Louis Feuillade

 

(1873-1925). Il est n é à Lunel dans l’Hérault. Son père tient un commerce de vins, après son bac, il gère la comptabilité familiale, puis il vient à Paris et commence à écrire dans la presse, surtout sur la tauromachie qui le passionne. C’est à cause de cette passion qu’il entre en contact avec un scénariste qui a le même centre d’intérêt. Il écrit alors des scénarios à la Gaumont et devient le scénariste attitré de la première femme réalisatrice en France : Alice Guy (Voir l’article correspondant), elle l’aide alors à réaliser ses premiers courts-métrages en 1906, ceux-ci sont définitivement perdus.
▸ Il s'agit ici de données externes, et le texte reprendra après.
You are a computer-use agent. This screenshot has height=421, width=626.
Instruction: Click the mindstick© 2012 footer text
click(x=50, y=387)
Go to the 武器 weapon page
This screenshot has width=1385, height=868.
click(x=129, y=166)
Il tourne son premier film sur un de ses scénarios en 1907 : C’est papa qui a pris la purge. Il a tourné prés de 700 films dont au moins deux tiers sont perdus, il a écrit tous ses scénarios plus une centaine pour d’autres réalisateurs. Il a touché à tous les genres, sa série des « Fantômas » avec René Navarre est restée très célèbre, il a aussi fait une série de « Judex » en 12 épisodes , une de « Vampires » avec Musidora en 12 épisodes (Le préfet de police en fera interdire la projection pendant un temps car il estime que la police est tournée en ridicule !), une sur « Bébé » avec René Darry âgé de 5 ans, il y aura 70 épisodes en 3 ans et plusieurs autres séries encore. Il a fait émerger l’actrice « Bouboule » (Geneviève Juttet 1916-2015) âgée de 6 ans dans une série de films dont elle est la « vraie » vedette et qui est une vraie « bête » de cinéma. Il a été le cinéaste préféré des surréalistes, mais on l’a aussi accusé de faire du cinéma « Commercial ». Il est un « monument » du cinéma français et même mondial.

Il a été réformé en 1915 à cause d’une faiblesse cardiaque. Il est mort d’une péritonite à 52 ans.

Après le départ d’Alice Guy, il devient, en 1907, directeur artistique de la Gaumont

Son œuvre immense a été sortie de l’oubli grâce à Henri Langlois et grâce au soutient de Truffaut, Resnais, Godard et Bunuel.

Son chef opérateur : Maurice Champreux devenu son gendre l’aidera à tourner ses deux dernier films en 1925, il n’aura pas connu le parlant.